LAM-20K-CoreML / README.md
spizzerp's picture
Upload README.md with huggingface_hub
5935e6a verified
---
license: apache-2.0
library_name: coremltools
pipeline_tag: image-to-3d
tags:
- coreml
- 3d-gaussian-splatting
- avatar
- face-reconstruction
- ios
- apple-neural-engine
base_model: 3DAIGC/LAM-20K
---
# LAM-20K CoreML (INT8 Quantized)
CoreML conversion of [LAM (Large Avatar Model)](https://github.com/aigc3d/LAM) for on-device 3D avatar reconstruction on iOS/macOS.
Single photo in, animatable 3D Gaussian head avatar out.
## Model Details
| Property | Value |
|----------|-------|
| Source | [3DAIGC/LAM-20K](https://huggingface.co/3DAIGC/LAM-20K) (SIGGRAPH 2025) |
| Parameters | 557.6M |
| Input | 518x518 RGB image (DINOv2 ViT-L/14 patch-aligned) |
| Output | 20,018 Gaussians x 14 channels |
| Precision | INT8 (linear symmetric quantization) |
| Model size | 609 MB |
| Format | CoreML .mlpackage (iOS 17+) |
| Minimum deployment | iOS 17.0 / macOS 14.0 |
### Output Channels (14 per Gaussian)
| Channels | Meaning |
|----------|---------|
| 0-2 | Position offsets (xyz) |
| 3-5 | Colors (RGB, sigmoid-activated) |
| 6 | Opacity (sigmoid-activated) |
| 7-9 | Scales (3, exp-activated) |
| 10-13 | Rotations (unit quaternion) |
### Architecture
```
Input Image (518x518)
|
DINOv2 ViT-L/14 Encoder --> multi-scale image features
|
10-layer SD3-style Transformer Decoder (FLAME canonical queries)
|
GSLayer MLP Heads --> 20,018 Gaussians x 14 channels
```
The 20,018 Gaussians correspond to the FLAME parametric face mesh (5,023 vertices) with one level of subdivision.
## Usage
### Swift (iOS/macOS)
```swift
import CoreML
let config = MLModelConfiguration()
config.computeUnits = .all
let model = try MLModel(contentsOf: compiledModelURL, configuration: config)

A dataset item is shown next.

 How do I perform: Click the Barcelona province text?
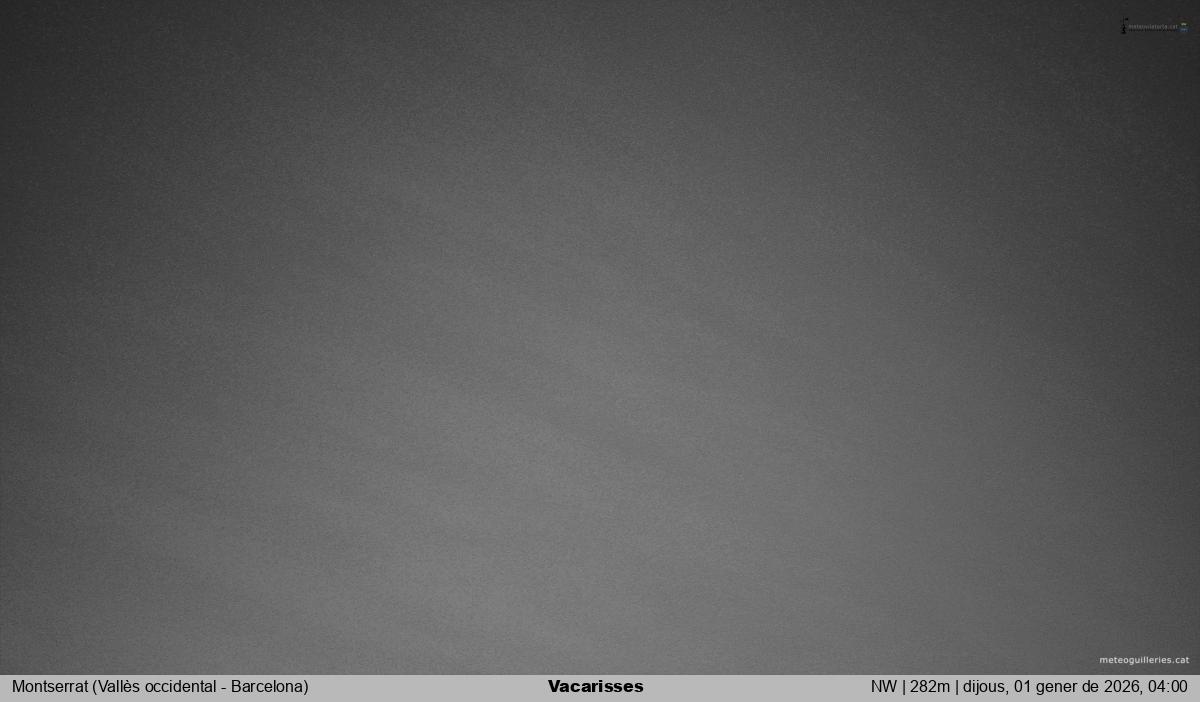[x=267, y=687]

// Input: 518x518 RGB image as CVPixelBuffer
let input = try MLDictionaryFeatureProvider(dictionary: [
"input_image": MLFeatureValue(pixelBuffer: pixelBuffer)
])
let output = try model.prediction(from: input)
let attrs = output.featureValue(for: "gaussian_attributes")!.multiArrayValue!
// Shape: (1, 20018, 14)
```
### Python (verification)
```python
import coremltools as ct
model = ct.models.MLModel("LAMReconstruct_int8.mlpackage")

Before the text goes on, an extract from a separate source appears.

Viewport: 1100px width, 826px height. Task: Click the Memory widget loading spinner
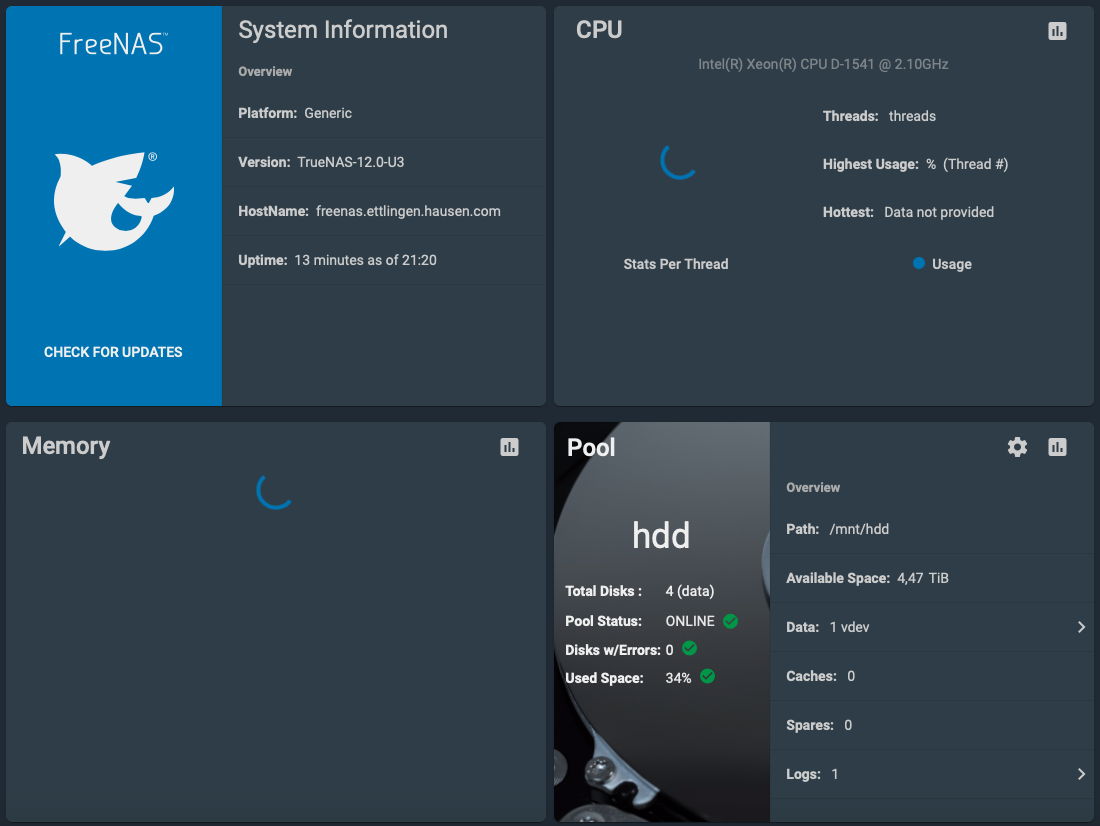pos(275,489)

prediction = model.predict({"input_image": pil_image})
attrs = prediction["gaussian_attributes"] # (1, 20018, 14)
```
## Files
| File | Size | Description |
|------|------|-------------|
| `LAMReconstruct_int8.mlpackage/` | 609 MB | CoreML model (INT8 quantized) |
| `LAMReconstruct_int8.mlpackage.zip` | 525 MB | Zipped version for direct download |
## Conversion
Converted from the original PyTorch checkpoint using `coremltools 9.0` with extensive patching for macOS compatibility (CUDA stubs, in-place op replacement, torch.compile removal). See [conversion script](https://github.com/spizzerp/DigiFrensiOS/tree/feature/realistic-face-engine/scripts/convert_to_coreml).
Key conversion steps:
1. Stub CUDA-only modules (diff_gaussian_rasterization, simple_knn)
2. Stub chumpy for FLAME model deserialization
3. Patch GSLayer in-place ops for CoreML tracing
4. Replace custom trunc_exp autograd.Function with torch.exp
5. Trace in float16 on CPU (~13.6GB peak memory)

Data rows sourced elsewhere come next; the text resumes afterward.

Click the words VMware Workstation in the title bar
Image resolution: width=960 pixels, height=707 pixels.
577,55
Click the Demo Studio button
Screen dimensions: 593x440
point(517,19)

6. Convert to CoreML with iOS 17 target
7. INT8 linear symmetric quantization
## Animation
The output Gaussians are positioned on the FLAME parametric face mesh. To animate:
1. Load the FLAME-to-ARKit blendshape mapping (52 ARKit shapes mapped to FLAME expression parameters)
2. For each ARKit blendshape, apply FLAME Linear Blend Skinning to compute per-Gaussian position deltas
3. At runtime: `deformed[i] = neutral[i] + sum(weight_j * delta_j[i])`
Compatible with ARKit face tracking (52 blendshapes) and any system that outputs ARKit-style blend weights.
## Citation
```bibtex
@article{lam2025,
title={LAM: Large Avatar Model for One-Shot Animatable Gaussian Head Avatar},
author={Alibaba 3DAIGC Team},
journal={SIGGRAPH 2025},
year={2025}
}
```
## License
Apache-2.0 (same as the original LAM model).